Emily dipped her brush into a jar of deep red, dragging it across her canvas in slow, purposeful strokes. She was halfway through something abstract - sharp lines blurring into soft shapes, the kind of painting that felt like it was speaking in a language only she understood. JJ glanced at it from time to time, wondering if the darker tones tonight were deliberate or unconscious.
JJ flipped a page, but the words swam for a moment. The earlier tremor was still gnawing quietly at the back of her mind. She looked up again, watching Emily tilt her head slightly, brows drawn as she blended two shades of ochre near the edge of the canvas.
“Hey,” JJ said softly.
Emily didn’t look up. “Mm?”
JJ hesitated. “About earlier. Your hand. It shook.”
Emily set the brush down carefully, wiping her fingers on an old cloth draped over her knee. “It’s nothing.”
JJ closed her book and sat up a little straighter. “Em.”
A pause. Then Emily finally met her eyes.
“I’ve been meaning to say something,” she admitted, tone light, like she was brushing lint off a shirt. “Went to the doctor a few weeks ago. Just one of those yearly things.”
JJ’s stomach dipped. “Okay…”
“They ran some bloodwork and turns out I’m mildly anemic.” Emily shrugged like it was no big deal. “Iron levels are low. That’s probably what the hand thing is. No big deal.”
JJ frowned. “Why didn’t you just tell me?”
“Because it’s not a big deal,” Emily said gently. “They gave me supplements. I’ve been taking them. Doctor said it’s common, especially as we get older. Just means I need to eat more spinach and maybe stop skipping lunch when I’m at the library.”
JJ didn’t respond right away. She was searching Emily’s face, looking for something beneath the surface. But Emily’s expression was calm, unbothered. Reassuring.
“You swear?” JJ said finally.
Emily smiled, reaching over to brush her fingers across the back of JJ’s hand. “Scout’s honor.”
JJ huffed. “You were never a scout.”
“You know I don’t mess around with solemn vows I never technically made.”

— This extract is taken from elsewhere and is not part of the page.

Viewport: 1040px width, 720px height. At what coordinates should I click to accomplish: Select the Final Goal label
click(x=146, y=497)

JJ rolled her eyes, but let it go. For now. Emily had that disarming way of saying just enough truth to calm her without actually inviting more questions. It was a skill honed from years of masks and mirrors - JJ knew it better than most. But she also knew when to let things breathe. Pushing would only make Emily retreat further.

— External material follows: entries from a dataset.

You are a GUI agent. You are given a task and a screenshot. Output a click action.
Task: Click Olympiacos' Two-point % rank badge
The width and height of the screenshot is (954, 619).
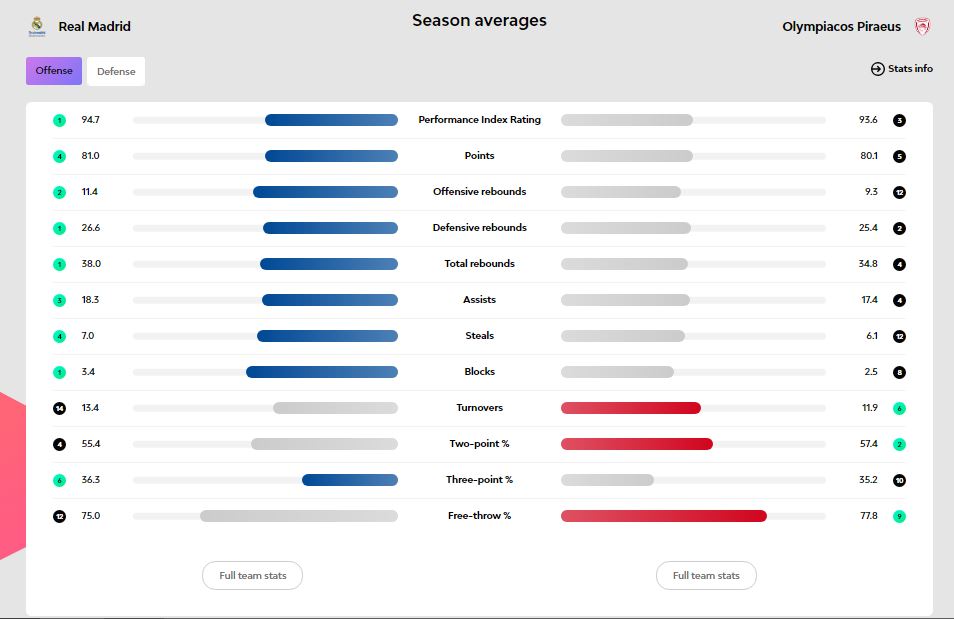(899, 444)
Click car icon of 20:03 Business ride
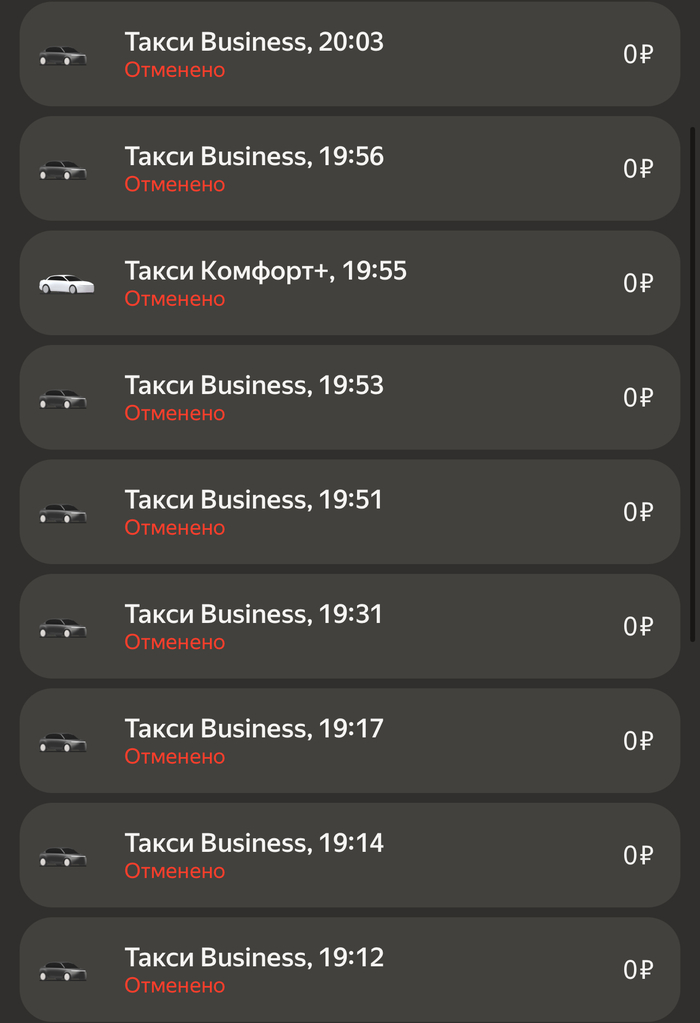The image size is (700, 1023). pos(63,56)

So, she just nodded, linked their fingers together, and let the silence settle back around them like an old favorite blanket.
Later, they brushed their teeth side by side in the bathroom, a quiet, familiar choreography. JJ reached for the mouthwash while Emily rinsed out in the sink. The lights above the mirror cast a soft glow over them - two women with crow’s feet and laugh lines, gray beginning to peek at the temples, standing close enough to touch without even trying.

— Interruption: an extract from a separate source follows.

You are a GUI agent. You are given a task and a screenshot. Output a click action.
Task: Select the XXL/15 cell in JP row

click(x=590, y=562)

Emily caught JJ’s eye in the mirror. “What?”
JJ shook her head. “Nothing. I just… like this.”
Emily bumped her shoulder gently. “You always get sentimental like this when you’re sleepy.”
JJ grinned through a mouthful of toothpaste. “Do not.”
Emily leaned over and kissed her cheek anyway. “Come on, sap. Let’s go to bed.”
They changed in the bedroom without words, moving in a rhythm so long-established it didn’t require direction. Emily slid into one of JJ’s old tank tops, worn soft at the seams, and JJ tugged on one of Emily’s old Quantico sweatshirts. They met in the middle of the bed like magnets.
Emily’s hand found JJ’s waist under the blankets, warm and steady. Their bodies curved together easily, like they’d been built for this exact shape. JJ tucked her face into the crook of Emily’s neck and exhaled. It was so quiet, the kind of quiet you had to earn - years of noise and grief and fighting just to get here.
And then Emily whispered, “Are you okay?”
JJ nodded against her skin. “Yeah. Just tired.”
Emily pressed a kiss to her forehead, slow and lingering. “Sleep, baby, I’ve got you.”
She always said that. And JJ always believed her.